Pictures are to be left out. Return exactly the lines below from the one with "Given: Rotate model" up to and including the one with "Where should I".

RECORDS FOR THE EXERCISE:
_ _ _

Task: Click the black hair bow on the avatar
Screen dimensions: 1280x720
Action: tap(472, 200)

_ _ _

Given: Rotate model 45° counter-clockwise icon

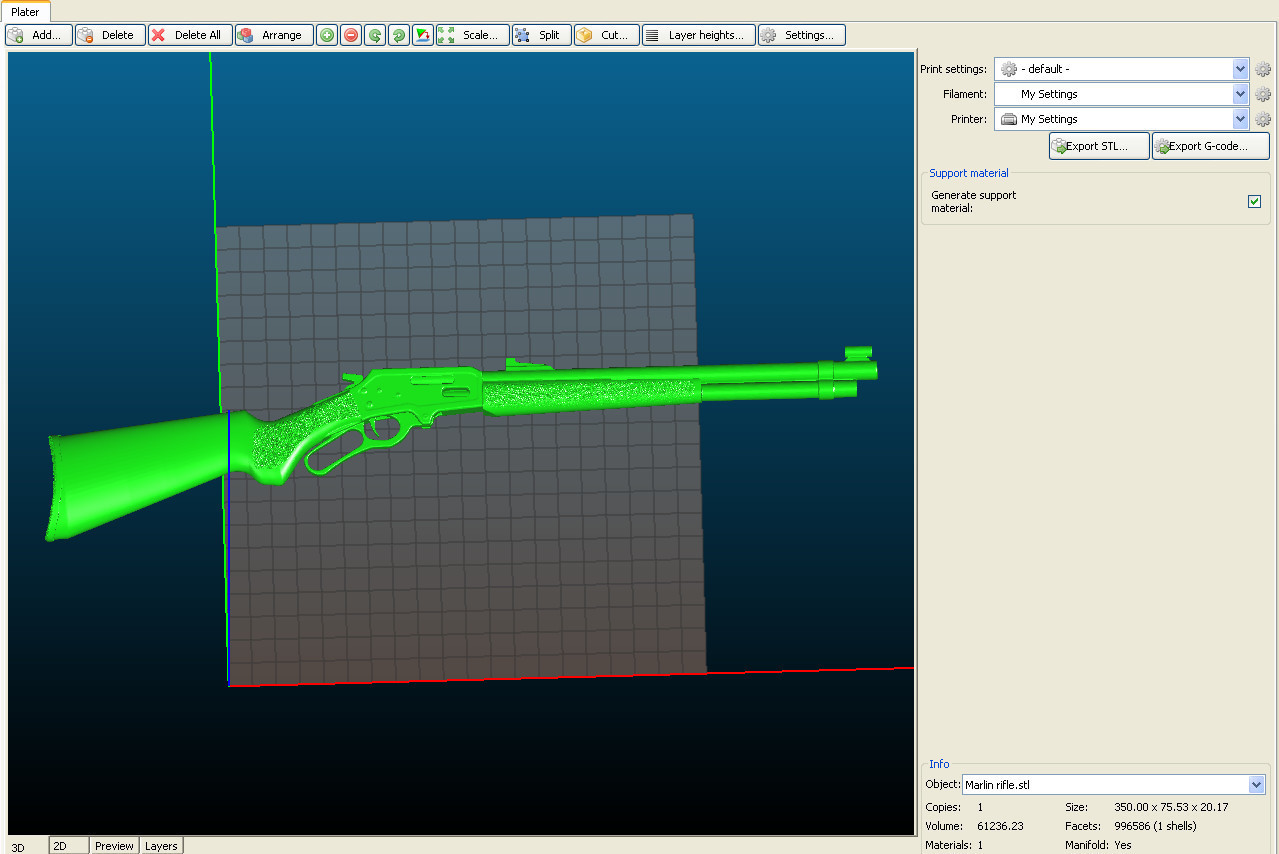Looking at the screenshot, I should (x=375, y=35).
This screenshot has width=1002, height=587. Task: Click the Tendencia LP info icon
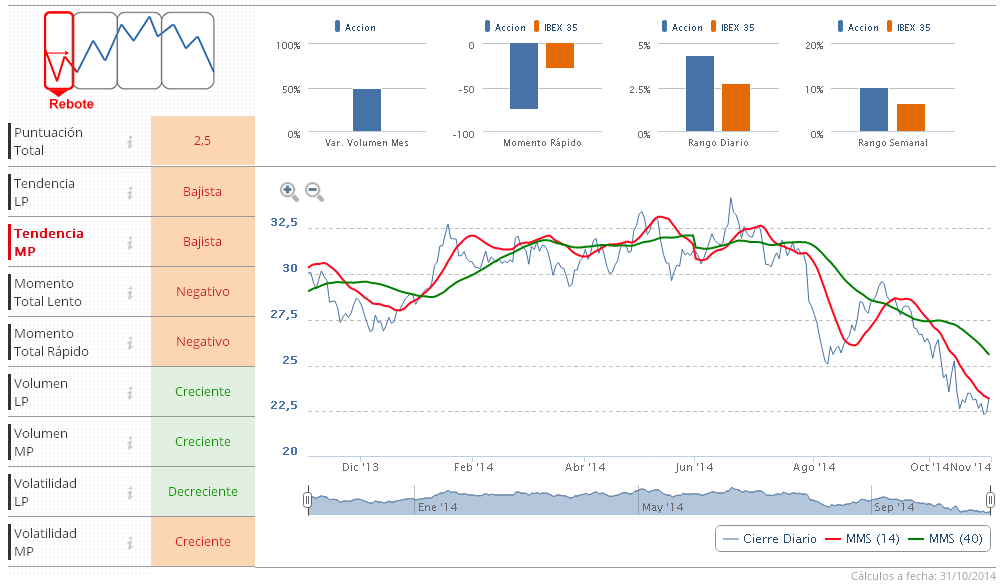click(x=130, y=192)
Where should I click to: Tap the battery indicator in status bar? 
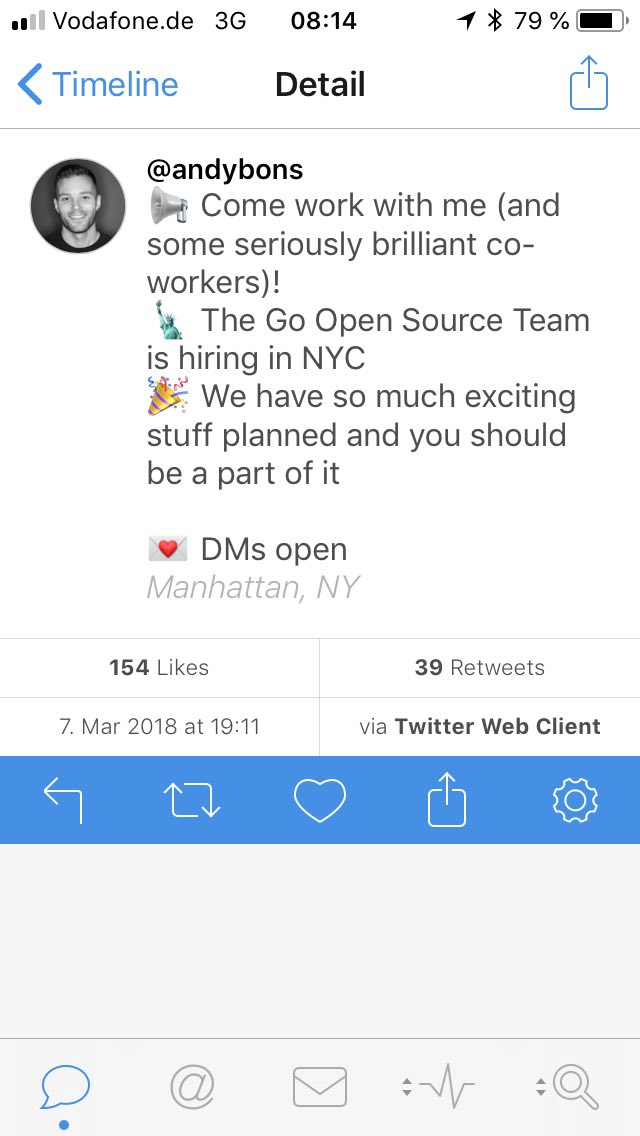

_ _ _

RESPONSE BOX:
Given: Rotate model 45° counter-clockwise icon

Looking at the screenshot, I should (x=375, y=35).
This screenshot has width=1002, height=587. Task: Click the Tendencia LP info icon
click(x=130, y=192)
Where should I click to: Tap the battery indicator in status bar? 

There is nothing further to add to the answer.